» THE TASK
Every line below needs to be printed again exactly, without any of its pictures.

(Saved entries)

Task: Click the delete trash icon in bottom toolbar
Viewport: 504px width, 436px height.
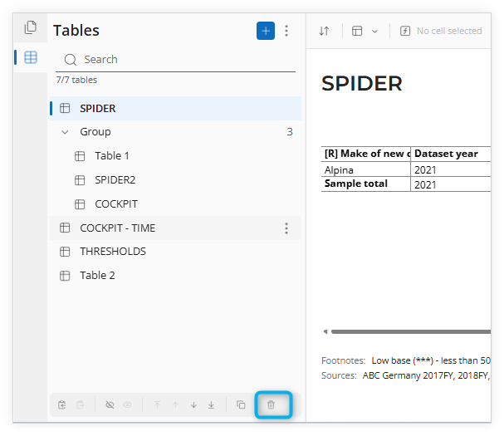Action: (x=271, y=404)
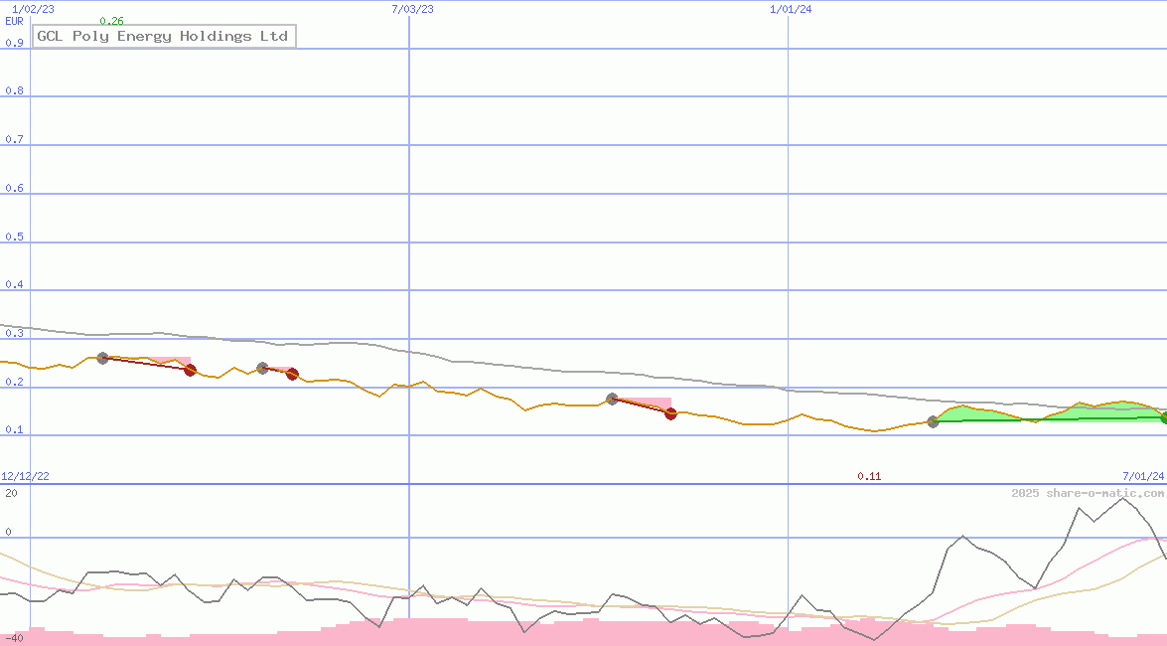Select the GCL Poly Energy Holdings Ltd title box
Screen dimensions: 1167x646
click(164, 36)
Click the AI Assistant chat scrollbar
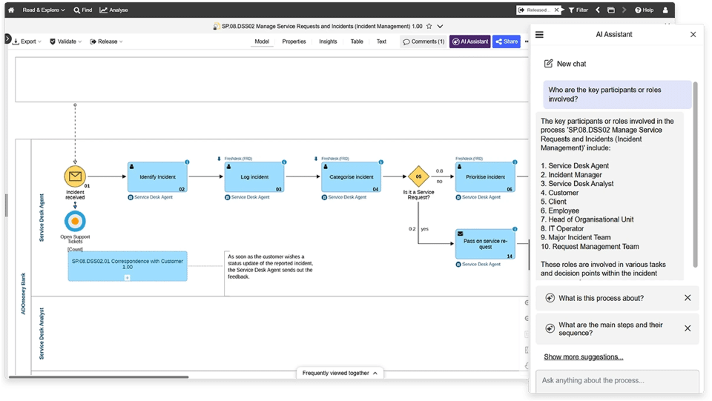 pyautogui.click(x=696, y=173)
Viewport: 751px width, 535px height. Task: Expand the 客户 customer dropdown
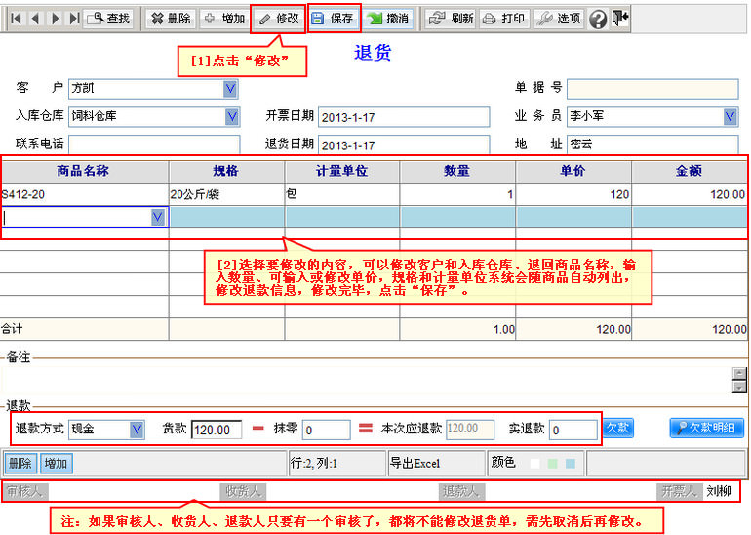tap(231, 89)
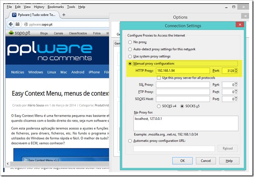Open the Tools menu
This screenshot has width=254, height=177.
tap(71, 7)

» RESPONSE TO THIS EXERCISE
Task: Click the delete trash icon in bottom toolbar
Viewport: 504px width, 436px height.
Action: (x=271, y=404)
Select the GCL Poly Energy Holdings Ltd title box
Screen dimensions: 1167x646
click(164, 36)
Click the AI Assistant chat scrollbar
 pyautogui.click(x=696, y=173)
Viewport: 751px width, 535px height. Task: Expand the 客户 customer dropdown
tap(231, 89)
Open the Tools menu
This screenshot has width=254, height=177.
tap(71, 7)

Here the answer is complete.